Space Capital
- Type: Private
- Industry: Venture Capital
- Founded: 2012
- Founder: Chad Anderson
- Headquarters: New York, United States
- Key people: Chad Anderson, Tom Ingersoll, Justus Kilian
- Products: Investments
- Website: www.spacecapital.com

= Space Capital =

American early-stage venture capital firm

Space Capital LP is an early-stage venture capital firm that invests exclusively in space-based technologies. Formed in 2012, it is based in New York City. Originally known as Space Angels, it adopted the Space Capital name in 2020.

==History==
Originally founded in 2007 as an angel investor network, the firm's scale was limited by its informal structure. In 2012, Chad Anderson became CEO and by 2015 transitioned Space Angels away from the decentralized investing model typical of angel networks. In 2015, Anderson re-founded the company and launched its first special purpose vehicle (SPV) fund.
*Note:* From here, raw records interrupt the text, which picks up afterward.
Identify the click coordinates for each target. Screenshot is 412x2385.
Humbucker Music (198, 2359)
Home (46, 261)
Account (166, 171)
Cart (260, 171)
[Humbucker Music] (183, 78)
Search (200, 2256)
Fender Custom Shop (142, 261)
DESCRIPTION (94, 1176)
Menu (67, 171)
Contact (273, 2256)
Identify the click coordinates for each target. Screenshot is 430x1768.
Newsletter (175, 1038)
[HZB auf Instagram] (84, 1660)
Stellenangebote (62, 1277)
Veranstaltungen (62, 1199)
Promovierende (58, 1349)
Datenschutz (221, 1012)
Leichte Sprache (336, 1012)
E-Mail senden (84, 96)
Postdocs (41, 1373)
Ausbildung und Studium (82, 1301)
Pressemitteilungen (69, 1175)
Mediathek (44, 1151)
In 2017, Space Capital launched its first institutional venture capital fund of $16 million, with Tom Ingersoll joining as partner. By 2024, the firm had grown to three funds and over $100 million under management. Their investments are focused on space-based technologies such as GPS, geospatial intelligence, and satellite communications.

In 2020, Space Capital formalized its brand architecture with Space Capital as the parent brand and Space Angels (founded in 2007), an online angel investment platform, and Space Talent, a career platform and central node for space industry jobs, as its sub-brands.
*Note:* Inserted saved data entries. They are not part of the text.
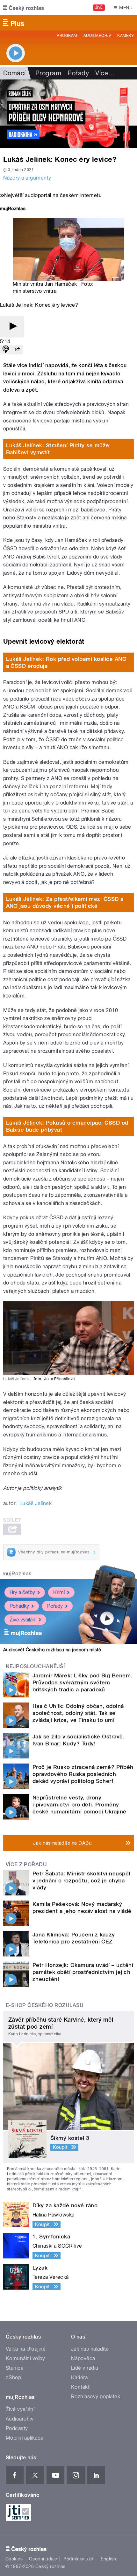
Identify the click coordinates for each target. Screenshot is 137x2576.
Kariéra (79, 2377)
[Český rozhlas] (23, 7)
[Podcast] (5, 349)
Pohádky (19, 1606)
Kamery (125, 35)
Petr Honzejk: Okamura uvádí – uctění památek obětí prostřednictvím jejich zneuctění (82, 1972)
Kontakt (80, 2387)
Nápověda (83, 2358)
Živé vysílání (23, 1620)
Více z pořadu (26, 1864)
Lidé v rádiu (84, 2368)
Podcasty (17, 2428)
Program (67, 35)
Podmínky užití (79, 2558)
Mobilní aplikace (25, 2438)
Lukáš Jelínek (35, 1503)
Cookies (14, 2558)
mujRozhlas (17, 1574)
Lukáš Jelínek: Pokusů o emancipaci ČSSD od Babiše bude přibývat (67, 1126)
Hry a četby (22, 1592)
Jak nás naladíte (90, 2349)
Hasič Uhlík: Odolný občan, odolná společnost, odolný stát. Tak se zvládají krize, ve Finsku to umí (78, 1713)
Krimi (59, 1592)
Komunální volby (25, 2358)
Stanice (15, 2368)
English (108, 2558)
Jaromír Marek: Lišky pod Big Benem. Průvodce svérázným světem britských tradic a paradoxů (82, 1682)
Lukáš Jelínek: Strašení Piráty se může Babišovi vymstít (57, 449)
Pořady (78, 73)
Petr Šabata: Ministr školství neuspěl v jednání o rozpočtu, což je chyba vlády (81, 1880)
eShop (13, 2377)
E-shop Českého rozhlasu (44, 2005)
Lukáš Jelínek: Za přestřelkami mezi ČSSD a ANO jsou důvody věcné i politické (65, 902)
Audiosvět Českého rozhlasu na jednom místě (52, 1649)
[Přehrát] (12, 327)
As of 2026, the firm manages over $1 billion in assets across four funds.

== Publications ==
Space Capital began publishing a quarterly update on space startup and investment activity in 2017, which coined the 2010s as the entrepreneurial space age. The report has been cited by the United States Secretary of Commerce and by the Vice President of the United States at the sixth meeting of the National Space Council.